# [Text section]
=== Section Start ===

Chinese researchers create stretchable display thin enough to be worn as temporary tattoo
A team of researchers from the College of Engineering and Applied Sciences at Nanjing University recently unveiled an innovative display that is thin and flexible enough to be worn on skin, like a type of temporary tattoo.
Having to check a stopwatch to see your time while running, or looking at your smartphone screen to see who is calling may soon be things of the past thanks to a new and revolutionary human-machine interface that allows information to be displayed directly on human skin. Called alternating-current electroluminescent (ACEL) display, this new invention consists of an electroluminescent layer made of light-emitting microparticles sandwiched between two flexible silver nanowire electrodes. The ceramic nanoparticles embedded in stretchable polymer make this ACEL display brighter than any other, allowing it be clearly visible even in a well-lit room.
Flexible ACEL displays have been done before, but what makes this particular one so important is that it can be safely worn on the skin. It produces very bright light even at low voltages and generate little waste heat that does’t surpass 45 degrees Celsius (scientist are already working on lowering that even more).
“These so-called epidermal sensor may allow the continuous monitoring of heart rate, blood pressure, blood oxygen levels, and even glucose,” Professor Desheng Kong, who coordinated the project, wrote. “The display will provide visual information of these metrics. These metrics are very important for athlete training and biomedical areas. You may see some of these demonstrations in the near future.”
To demonstrate one of the potential uses of this revolutionary display, the researchers created a bright stopwatch and attached to the back of a volunteer’s hand. The numbers were clearly visible, and the voltage was very low, because “the device doesn’t produce any detectable electricity”.
Well, at least now biohackers won’t have to insert all sorts of gadgets under their skin, they’ll be able to stick it on as high-tech temporary tattoos.
Professor Desheng Kong and his team believe that the new ACEl display could soon have applications in smart wearables, soft robotics and human-machine interfaces.

=== Section End ===

# [Data]
=== Section Start ===

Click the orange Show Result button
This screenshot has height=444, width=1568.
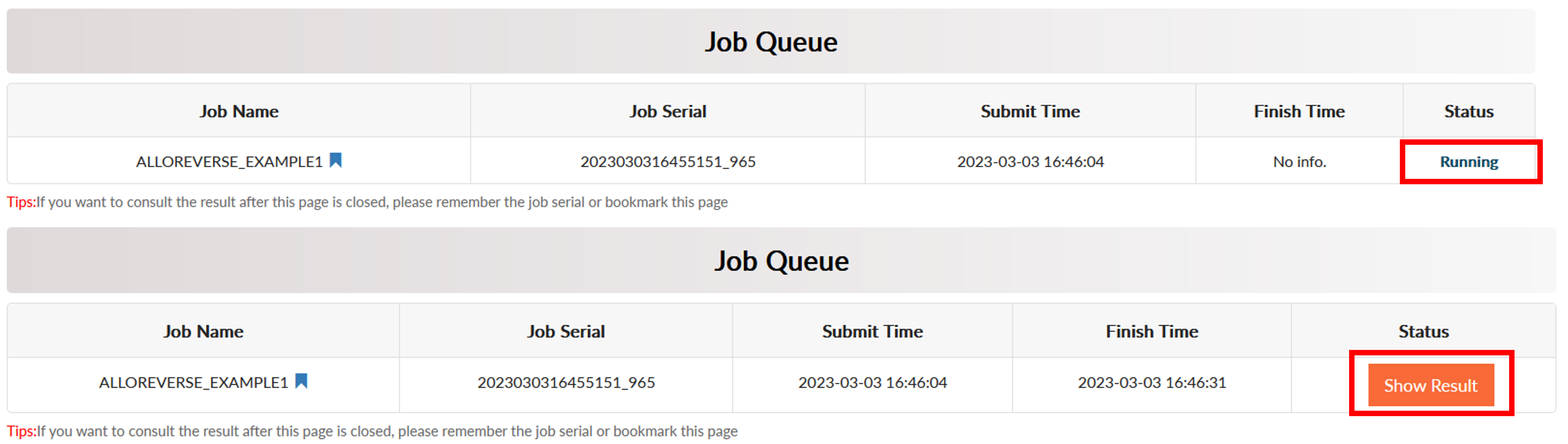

=== Section End ===

# [Problem requirements]
Copy out the full article on the stretchable skin display, which appears above the listing, word for word.

# [Response box]
Chinese researchers create stretchable display thin enough to be worn as temporary tattoo
A team of researchers from the College of Engineering and Applied Sciences at Nanjing University recently unveiled an innovative display that is thin and flexible enough to be worn on skin, like a type of temporary tattoo.
Having to check a stopwatch to see your time while running, or looking at your smartphone screen to see who is calling may soon be things of the past thanks to a new and revolutionary human-machine interface that allows information to be displayed directly on human skin. Called alternating-current electroluminescent (ACEL) display, this new invention consists of an electroluminescent layer made of light-emitting microparticles sandwiched between two flexible silver nanowire electrodes. The ceramic nanoparticles embedded in stretchable polymer make this ACEL display brighter than any other, allowing it be clearly visible even in a well-lit room.
Flexible ACEL displays have been done before, but what makes this particular one so important is that it can be safely worn on the skin. It produces very bright light even at low voltages and generate little waste heat that does’t surpass 45 degrees Celsius (scientist are already working on lowering that even more).
“These so-called epidermal sensor may allow the continuous monitoring of heart rate, blood pressure, blood oxygen levels, and even glucose,” Professor Desheng Kong, who coordinated the project, wrote. “The display will provide visual information of these metrics. These metrics are very important for athlete training and biomedical areas. You may see some of these demonstrations in the near future.”
To demonstrate one of the potential uses of this revolutionary display, the researchers created a bright stopwatch and attached to the back of a volunteer’s hand. The numbers were clearly visible, and the voltage was very low, because “the device doesn’t produce any detectable electricity”.
Well, at least now biohackers won’t have to insert all sorts of gadgets under their skin, they’ll be able to stick it on as high-tech temporary tattoos.
Professor Desheng Kong and his team believe that the new ACEl display could soon have applications in smart wearables, soft robotics and human-machine interfaces.